A seed is meant to determine a sequence of RNG results. Like this:
In [1]: import numpy
In [2]: numpy.random.seed(4)
In [3]: numpy.random.randint(0, 10, 10)
Out[3]: array([7, 5, 1, 8, 7, 8, 2, 9, 7, 7])
In [4]: numpy.random.randint(0, 10, 10)
Out[4]: array([7, 9, 8, 4, 2, 6, 4, 3, 0, 7])
In [5]: numpy.random.randint(0, 10, 10)
Out[5]: array([5, 5, 9, 6, 6, 8, 2, 5, 8, 1])
In [6]: numpy.random.randint(0, 10, 10)
Out[6]: array([2, 7, 0, 8, 3, 1, 0, 3, 2, 3])
In [7]: numpy.random.seed(4)
In [8]: numpy.random.randint(0, 10, 10)
Out[8]: array([7, 5, 1, 8, 7, 8, 2, 9, 7, 7])
In [9]: numpy.random.randint(0, 10, 10)
Out[9]: array([7, 9, 8, 4, 2, 6, 4, 3, 0, 7])
In [10]: numpy.random.randint(0, 10, 10)
Out[10]: array([5, 5, 9, 6, 6, 8, 2, 5, 8, 1])

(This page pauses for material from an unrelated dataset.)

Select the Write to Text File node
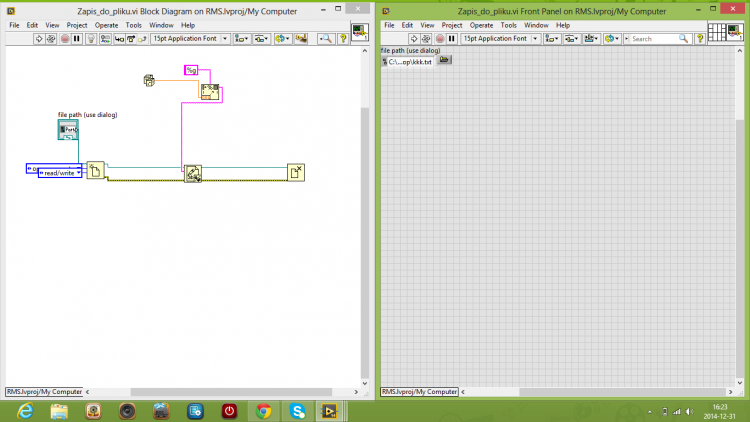pos(193,173)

In [11]: numpy.random.randint(0, 10, 10)
Out[11]: array([2, 7, 0, 8, 3, 1, 0, 3, 2, 3])
See how after the second seed call (on line In [7]), the sequence resets?

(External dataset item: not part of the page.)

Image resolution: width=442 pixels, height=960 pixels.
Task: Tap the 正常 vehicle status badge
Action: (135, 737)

When you set a seed, the RNG output still has the same statistical properties, but you can run the program again with the same seed and get the same results. This is useful for things like debugging, or reproducible simulations.
If seed were part of randint, that would reset the sequence every time. It would look like this:
In [12]: numpy.random.seed(4)
In [13]: numpy.random.randint(0, 10, 10)
Out[13]: array([7, 5, 1, 8, 7, 8, 2, 9, 7, 7])
In [14]: numpy.random.seed(4)
In [15]: numpy.random.randint(0, 10, 10)
Out[15]: array([7, 5, 1, 8, 7, 8, 2, 9, 7, 7])
In [16]: numpy.random.seed(4)
In [17]: numpy.random.randint(0, 10, 10)
Out[17]: array([7, 5, 1, 8, 7, 8, 2, 9, 7, 7])
In [18]: numpy.random.seed(4)
In [19]: numpy.random.randint(0, 10, 10)
Out[19]: array([7, 5, 1, 8, 7, 8, 2, 9, 7, 7])
Same results on every single call. Producing the same results on every call is not how we want RNG output to behave.